Mensch v Calogero 2023 NY Slip Op 33648(U) October 17, 2023
Supreme Court, New York County Docket Number: Index No. 155795/2022
Judge: Dakota D. Ramseur demonstrates the extreme danger matrimonial litigants are subjected to in a settlement allocution when they are asked the simple question by the judge: “Are you satisfied with the work of your attorney?”
When they (as they are always coached to do) say “Yes”, they have given up almost all rights to sue their attorney, even when it is later discovered, for example, that the attorney missed a multi-million dollar tax refund which should have been awarded to the litigant. Would a surgery patient be stripped of the right to sue if they were asked after waking up, “Are you satisfied with your surgeon?”
“In 2017, plaintiff retained Calogero, Clair, and their law firm, Cohen, Clair, Lans,
Griefer, Thorpe, and Rottenstreich LLP, to represent her in a divorce proceeding against her exhusband in an action brought in New York Supreme Court, New York County. (Peter Mensch v Louise Mensch, NYSCEF index no. 309381/2017.) Thereafter, plaintiff and her former husband reached a settlement agreement in July 2019, which this Court entered pursuant to a so-ordered stipulation. After settling, plaintiff alleges that she discovered certain state and federal income tax overpayments, totaling approximately $1.1 million, made from accounts that were part of the marital estate. She then commenced the instant action against defendants, alleging (1) they committed legal malpractice by failing to discover the tax refunds to which she was entitled in the divorce proceeding, and (2) defendants breached the terms of the retainer agreement that required them “to provide adequate advisory services to assist her in the negotiation of the division of her marital estate.” (NYSCEF doc. no. 1 at ,i 34-38, complaint; NYSCEF doc. no. 16 at 1, retainer agreement [ specifying that defendants “will explain to you the laws pertinent to your situation, available options and the attendant risks.”])”
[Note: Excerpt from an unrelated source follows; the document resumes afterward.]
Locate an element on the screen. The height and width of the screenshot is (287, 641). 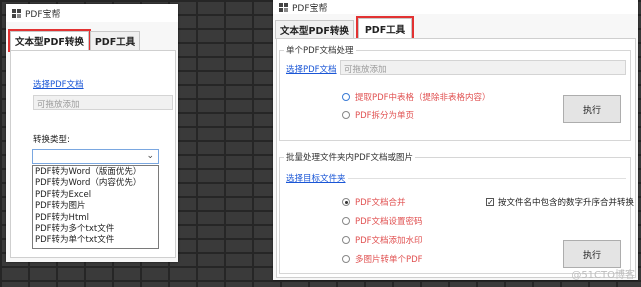
watermark: @51CTO博客 is located at coordinates (603, 276).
“In Sabo, the First Department granted the defendant-law firm’s motion to dismiss the
plaintiff’s legal malpractice cause of action, finding he had not sufficiently pled a breach of the duty to exercise the ordinary, reasonable skill commonly possessed by members of the legal profession or that his injuries were proximately caused by defendant’s legal representation. (Sabo, 25 AD3d at 421.) At the same time, the court denied the plaintiff leave to amend the complaint since his proposed fraud claim would be duplicative of the already dismissed legal malpractice claim. (Id.) Similarly, in Kassover, the First Department dismissed both the defendant’s counterclaim for legal malpractice (for failing to demonstrate plaintiff’s conduct fell below the standard of the profession) and the counterclaim for breach of contract (for being duplicative of the dismissed malpractice claim). (Kassover, 80 AD3d at 501.) And in Schiller v Bender, Burrows & Rosenthal, LLP, which defendants raised in their previous memorandum of law, the Second Department affirmed the dismissal of the plaintiff’s legal malpractice claim
since, like here, the statements he made in his divorce settlement agreement refuted his malpractice claim. (Schiller, 116 AD3d at 758.) In the same breath, the Second Department also affirmed the trial court’s dismissal of the plaintiff’s breach of contract claim since they were predicated on “the same allegations which were insufficient to state a cause of action to recover for legal malpractice.” (Id.) These cases demonstrate that breach of contract claims based on the same facts as malpractice claims are duplicative irrespective of whether the legal malpractice claim has been dismissed. As such, the Court erred in requiring defendants to demonstrate an “independent basis” for dismissing plaintiff’s breach of contract claim.
Since plaintiff admitted, both on the original motion sequence and in reargument, that
much of the facts giving rise to her breach of contract claim are substantially the same as those of her malpractice claim, the Court finds the breach of contract claim to be duplicative. In opposition, plaintiff argues that she has sufficiently pled a breach of contract claim, but this argument does not refute whether the breach of contract is duplicative of malpractice. Lastly, plaintiff’s reliance on Santulli v Englert, Reilly & McHugh, 78 NY2d 700, 705 [1992] is misplaced: the Court of Appeals merely noted that whether a cause of action is framed in contractual or malpractice terms, the appropriate statute of limitations is determined based on the remedy the plaintiff seeks. (Id. at 707.) As such, there was no duplication problem.”